SET OF TASKS:
1. Translate this sentence from the game review into Spanish: "Collectibles to find that boost health and your special move bar feel completely out of place."
2. Give the part of the game review starting with "Hardcore science fiction" and going on through "them as granted." again, substituting "gauntlet" for "glove".
3. According to the game review, in what city is Nilin a memory hunter?

EXTRACT:
▼▼▼
You are Nilin, an amnesic “memory hunter” in Neo-Paris who can not only claim people’s memories, but remix them. The hunter part of that profession also comes in to play when she repeatedly has to deal out near-lethal doses of body blows in brawling sections. She can overload enemies’ brains with bits and pieces of memories like spam, and can also, for some reason… shoot memories?

Hardcore science fiction this is not. Memory accessing technology seems to basically allow you to do anything the developers want you to. Is there a puzzle section where you manipulate machines? Use your memory hacking glove thing. Robots? Shoot them apart with… memories. They don’t do a great job explaining some abilities and just treat them as granted.

You’re better off not thinking about the how as the “Why am I even doing this?” question of the hour comes up a great deal more. There are very poorly executed stealth sections that seem to just be there for show, puzzle mechanics come and go as they please, and the combat starts out ploddingly slow then suddenly gives you a bunch of abilities and runs out of unique ideas not too long after that very fact. Collectibles to find that boost health and your special move bar feel completely out of place. Memory hacking, which is touted as a core mechanic, appears briefly in the beginning but is then absent for a good portion of the campaign.
▲▲▲
MATERIAL PROVIDED:
▼▼▼
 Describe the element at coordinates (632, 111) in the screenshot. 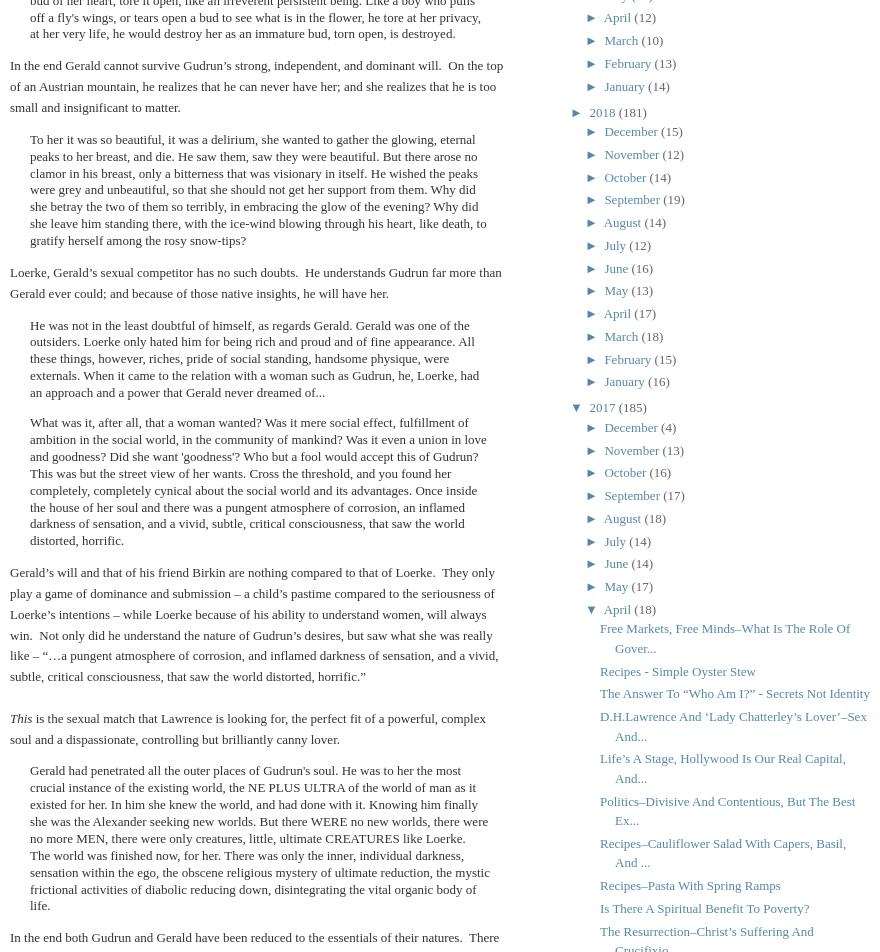

I see `'(181)'` at that location.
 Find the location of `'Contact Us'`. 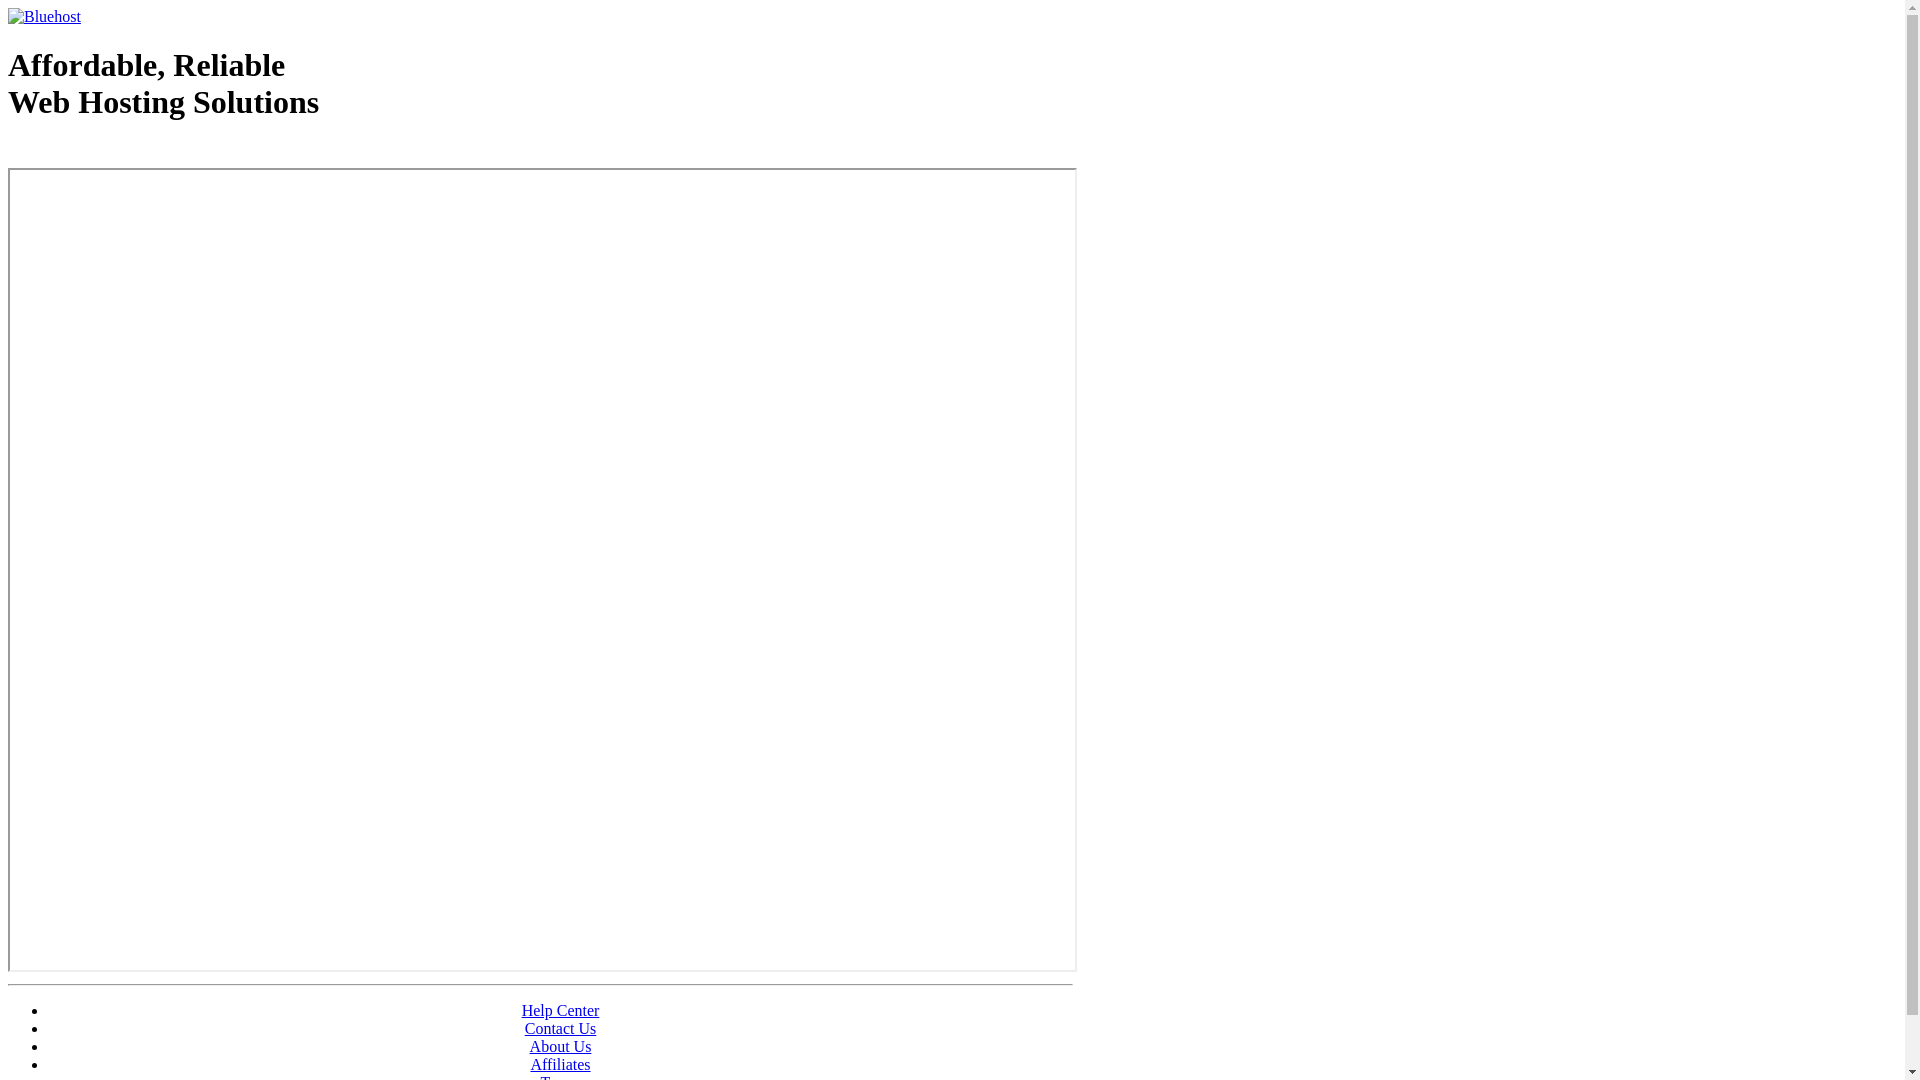

'Contact Us' is located at coordinates (524, 1028).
▲▲▲
RESPONSES TO THE EXERCISE:
1. Los coleccionables que hay que encontrar y que aumentan la salud y la barra de movimiento especial se sienten completamente fuera de lugar.

2.
Hardcore science fiction this is not. Memory accessing technology seems to basically allow you to do anything the developers want you to. Is there a puzzle section where you manipulate machines? Use your memory hacking gauntlet thing. Robots? Shoot them apart with… memories. They don’t do a great job explaining some abilities and just treat them as granted.

3. Neo-Paris